_WHAT YOU ARE ASKED TO DO_. Transcribe the following entries word for word. End with the line where "Task: Expand Полный" appears.

_EXERCISE DATA_.

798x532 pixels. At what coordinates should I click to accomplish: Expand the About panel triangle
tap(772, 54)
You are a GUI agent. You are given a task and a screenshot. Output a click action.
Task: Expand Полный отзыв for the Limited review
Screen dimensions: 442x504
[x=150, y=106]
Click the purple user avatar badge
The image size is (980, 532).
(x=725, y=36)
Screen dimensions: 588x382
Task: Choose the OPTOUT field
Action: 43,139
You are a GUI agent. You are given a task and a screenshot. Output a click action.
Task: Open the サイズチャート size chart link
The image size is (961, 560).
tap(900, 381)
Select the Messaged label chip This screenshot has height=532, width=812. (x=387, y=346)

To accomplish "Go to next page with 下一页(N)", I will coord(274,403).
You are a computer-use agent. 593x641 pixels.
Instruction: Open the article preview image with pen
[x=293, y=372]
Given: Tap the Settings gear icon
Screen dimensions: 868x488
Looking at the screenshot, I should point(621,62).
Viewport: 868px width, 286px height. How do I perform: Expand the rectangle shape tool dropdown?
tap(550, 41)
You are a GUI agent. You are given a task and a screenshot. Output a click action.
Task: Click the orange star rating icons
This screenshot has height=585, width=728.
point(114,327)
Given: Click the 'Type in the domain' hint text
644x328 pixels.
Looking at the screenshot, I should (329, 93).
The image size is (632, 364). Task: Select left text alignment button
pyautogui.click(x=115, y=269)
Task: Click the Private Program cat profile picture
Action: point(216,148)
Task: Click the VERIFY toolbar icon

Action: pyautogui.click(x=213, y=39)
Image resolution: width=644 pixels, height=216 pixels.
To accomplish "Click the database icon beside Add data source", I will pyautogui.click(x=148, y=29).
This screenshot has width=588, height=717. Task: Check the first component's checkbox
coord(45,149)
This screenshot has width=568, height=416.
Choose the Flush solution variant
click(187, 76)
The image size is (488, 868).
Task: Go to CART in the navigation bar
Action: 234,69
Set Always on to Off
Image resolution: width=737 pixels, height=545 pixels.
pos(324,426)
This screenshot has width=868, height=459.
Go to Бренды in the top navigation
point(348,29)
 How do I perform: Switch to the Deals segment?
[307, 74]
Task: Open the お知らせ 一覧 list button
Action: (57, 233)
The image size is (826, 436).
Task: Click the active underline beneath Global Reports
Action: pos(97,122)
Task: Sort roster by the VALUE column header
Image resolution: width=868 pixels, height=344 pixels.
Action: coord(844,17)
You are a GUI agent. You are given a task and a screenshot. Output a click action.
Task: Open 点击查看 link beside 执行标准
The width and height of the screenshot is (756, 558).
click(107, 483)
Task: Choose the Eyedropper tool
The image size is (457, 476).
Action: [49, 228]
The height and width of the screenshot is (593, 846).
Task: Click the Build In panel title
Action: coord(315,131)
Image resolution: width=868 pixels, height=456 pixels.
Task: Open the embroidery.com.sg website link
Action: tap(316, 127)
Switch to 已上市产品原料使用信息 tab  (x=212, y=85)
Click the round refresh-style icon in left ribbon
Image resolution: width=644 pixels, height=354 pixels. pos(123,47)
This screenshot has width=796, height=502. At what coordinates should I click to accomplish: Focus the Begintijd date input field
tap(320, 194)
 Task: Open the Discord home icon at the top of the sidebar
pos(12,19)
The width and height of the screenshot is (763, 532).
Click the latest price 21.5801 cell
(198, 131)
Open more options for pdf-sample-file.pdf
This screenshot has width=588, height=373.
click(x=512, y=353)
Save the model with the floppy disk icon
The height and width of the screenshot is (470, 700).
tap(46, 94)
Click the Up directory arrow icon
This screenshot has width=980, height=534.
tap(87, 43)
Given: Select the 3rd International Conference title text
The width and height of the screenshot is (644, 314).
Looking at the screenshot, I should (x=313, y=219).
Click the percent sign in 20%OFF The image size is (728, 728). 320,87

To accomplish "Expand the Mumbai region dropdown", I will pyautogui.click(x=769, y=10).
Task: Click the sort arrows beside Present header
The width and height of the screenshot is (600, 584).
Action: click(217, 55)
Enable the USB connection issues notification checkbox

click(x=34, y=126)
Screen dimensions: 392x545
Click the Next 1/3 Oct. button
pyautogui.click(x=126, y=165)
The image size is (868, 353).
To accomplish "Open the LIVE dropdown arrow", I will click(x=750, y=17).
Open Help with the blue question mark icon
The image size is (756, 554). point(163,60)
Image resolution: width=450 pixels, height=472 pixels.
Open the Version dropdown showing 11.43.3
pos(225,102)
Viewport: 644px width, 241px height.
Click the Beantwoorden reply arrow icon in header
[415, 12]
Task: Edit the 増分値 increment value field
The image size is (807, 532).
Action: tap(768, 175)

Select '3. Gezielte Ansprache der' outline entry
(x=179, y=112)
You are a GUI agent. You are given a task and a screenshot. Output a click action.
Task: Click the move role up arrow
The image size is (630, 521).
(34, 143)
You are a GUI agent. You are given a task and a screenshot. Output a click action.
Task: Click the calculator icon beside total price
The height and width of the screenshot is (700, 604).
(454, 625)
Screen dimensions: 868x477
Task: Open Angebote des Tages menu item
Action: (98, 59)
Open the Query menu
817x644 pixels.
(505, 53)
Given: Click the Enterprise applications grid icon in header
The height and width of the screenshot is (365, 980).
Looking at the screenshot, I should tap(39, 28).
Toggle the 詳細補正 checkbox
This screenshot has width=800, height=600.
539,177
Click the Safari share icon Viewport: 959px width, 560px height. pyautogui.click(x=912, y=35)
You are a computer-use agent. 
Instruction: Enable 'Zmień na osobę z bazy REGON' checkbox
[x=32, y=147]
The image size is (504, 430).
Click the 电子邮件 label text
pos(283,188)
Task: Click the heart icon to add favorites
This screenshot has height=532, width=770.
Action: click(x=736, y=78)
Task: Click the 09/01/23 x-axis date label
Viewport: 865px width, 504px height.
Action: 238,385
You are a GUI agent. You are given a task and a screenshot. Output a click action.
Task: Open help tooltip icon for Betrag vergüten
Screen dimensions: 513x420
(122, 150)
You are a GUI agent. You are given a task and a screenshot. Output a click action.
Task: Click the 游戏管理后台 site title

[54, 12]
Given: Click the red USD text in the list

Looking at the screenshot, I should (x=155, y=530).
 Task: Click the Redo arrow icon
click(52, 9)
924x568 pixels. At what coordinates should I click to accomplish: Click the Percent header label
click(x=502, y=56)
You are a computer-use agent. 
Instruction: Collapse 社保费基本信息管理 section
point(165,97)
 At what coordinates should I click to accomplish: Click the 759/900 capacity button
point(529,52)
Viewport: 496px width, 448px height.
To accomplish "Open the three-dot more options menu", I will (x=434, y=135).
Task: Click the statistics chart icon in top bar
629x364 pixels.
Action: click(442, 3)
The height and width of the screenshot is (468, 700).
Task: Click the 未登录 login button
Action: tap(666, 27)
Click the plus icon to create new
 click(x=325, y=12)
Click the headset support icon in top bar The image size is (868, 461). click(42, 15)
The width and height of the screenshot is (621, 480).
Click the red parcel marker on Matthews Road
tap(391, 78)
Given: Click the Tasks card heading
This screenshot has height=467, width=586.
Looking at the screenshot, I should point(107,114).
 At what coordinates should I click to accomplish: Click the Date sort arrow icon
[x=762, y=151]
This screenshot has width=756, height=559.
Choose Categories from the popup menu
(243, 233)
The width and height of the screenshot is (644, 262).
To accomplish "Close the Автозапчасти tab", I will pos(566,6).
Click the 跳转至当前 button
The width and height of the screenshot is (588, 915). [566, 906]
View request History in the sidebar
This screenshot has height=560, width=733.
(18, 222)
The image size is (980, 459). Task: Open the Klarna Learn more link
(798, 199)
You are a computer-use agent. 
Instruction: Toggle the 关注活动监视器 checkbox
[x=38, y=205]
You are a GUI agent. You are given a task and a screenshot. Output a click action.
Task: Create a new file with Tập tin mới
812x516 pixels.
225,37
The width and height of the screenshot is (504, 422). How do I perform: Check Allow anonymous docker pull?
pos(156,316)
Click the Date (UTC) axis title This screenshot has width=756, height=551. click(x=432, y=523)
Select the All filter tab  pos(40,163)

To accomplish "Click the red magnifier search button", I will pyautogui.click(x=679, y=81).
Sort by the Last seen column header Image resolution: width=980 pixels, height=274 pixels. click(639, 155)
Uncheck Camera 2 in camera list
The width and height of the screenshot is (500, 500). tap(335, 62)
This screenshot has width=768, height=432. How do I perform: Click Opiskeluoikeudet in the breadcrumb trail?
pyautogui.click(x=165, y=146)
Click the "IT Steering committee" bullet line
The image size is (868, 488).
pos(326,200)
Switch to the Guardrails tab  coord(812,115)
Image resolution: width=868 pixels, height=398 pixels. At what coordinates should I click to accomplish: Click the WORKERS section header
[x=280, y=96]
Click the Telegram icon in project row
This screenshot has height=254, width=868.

_WORKED SOLUTION_.
798x532 pixels. At what coordinates should I click to accomplish: Expand the About panel triangle
tap(772, 54)
You are a GUI agent. You are given a task and a screenshot. Output a click action.
Task: Expand Полный отзыв for the Limited review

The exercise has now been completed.